┏━━
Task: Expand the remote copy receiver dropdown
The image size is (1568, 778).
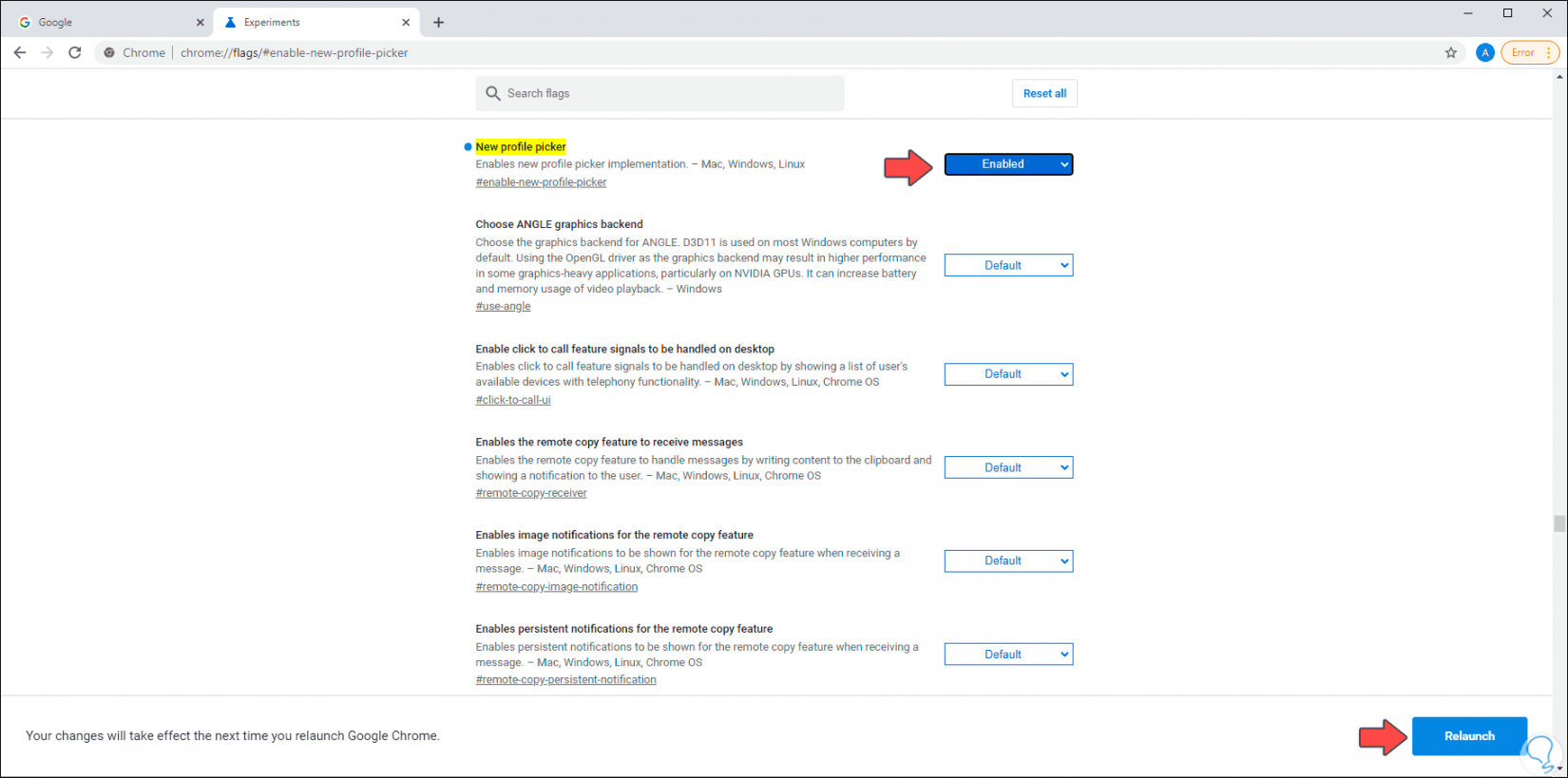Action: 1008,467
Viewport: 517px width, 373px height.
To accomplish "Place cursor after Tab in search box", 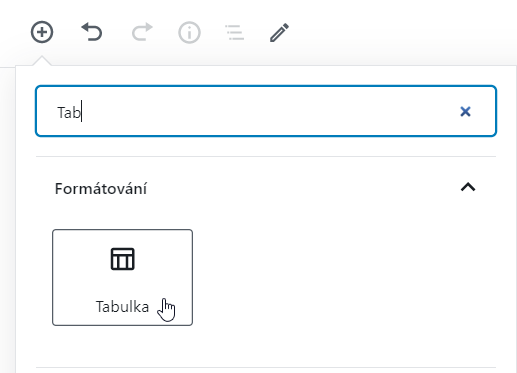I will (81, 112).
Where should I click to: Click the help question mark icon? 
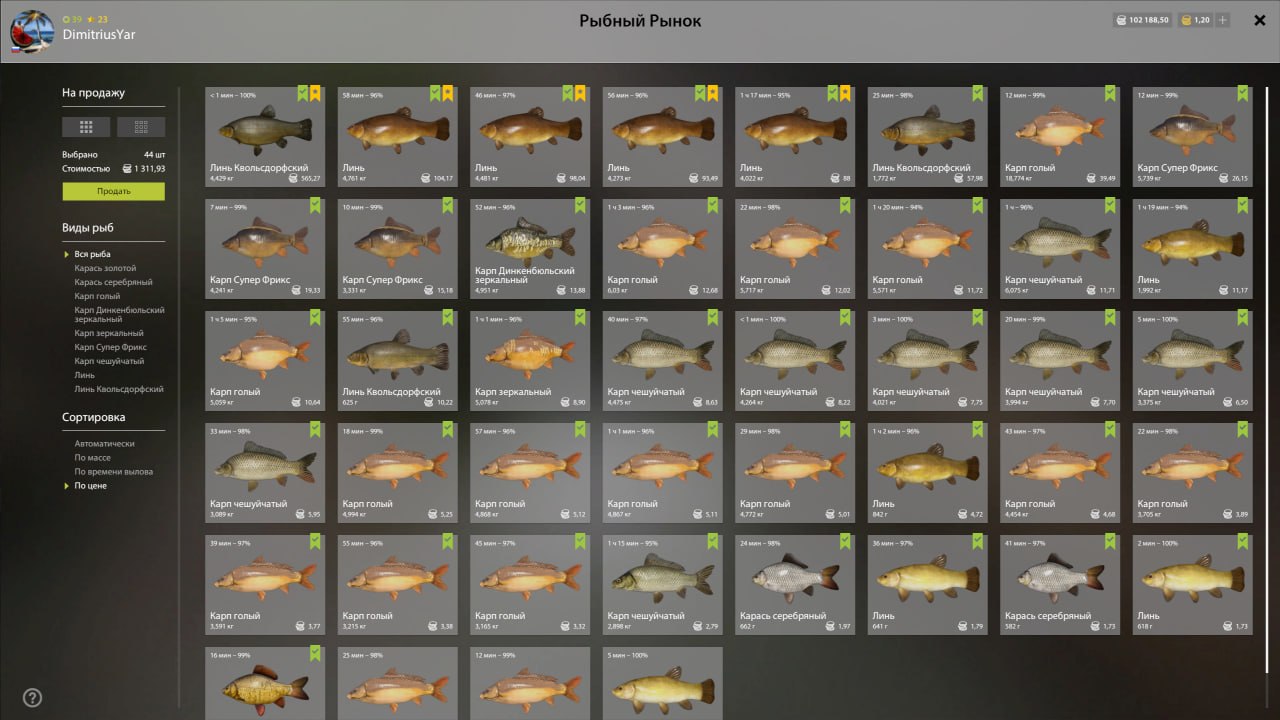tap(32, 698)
┗━━
Only the lines from the one with "Where should I" through the last line of the listing belong in your answer; copy them exactly and skip the pictures.

Where should I click to: Click the help question mark icon? 
tap(32, 698)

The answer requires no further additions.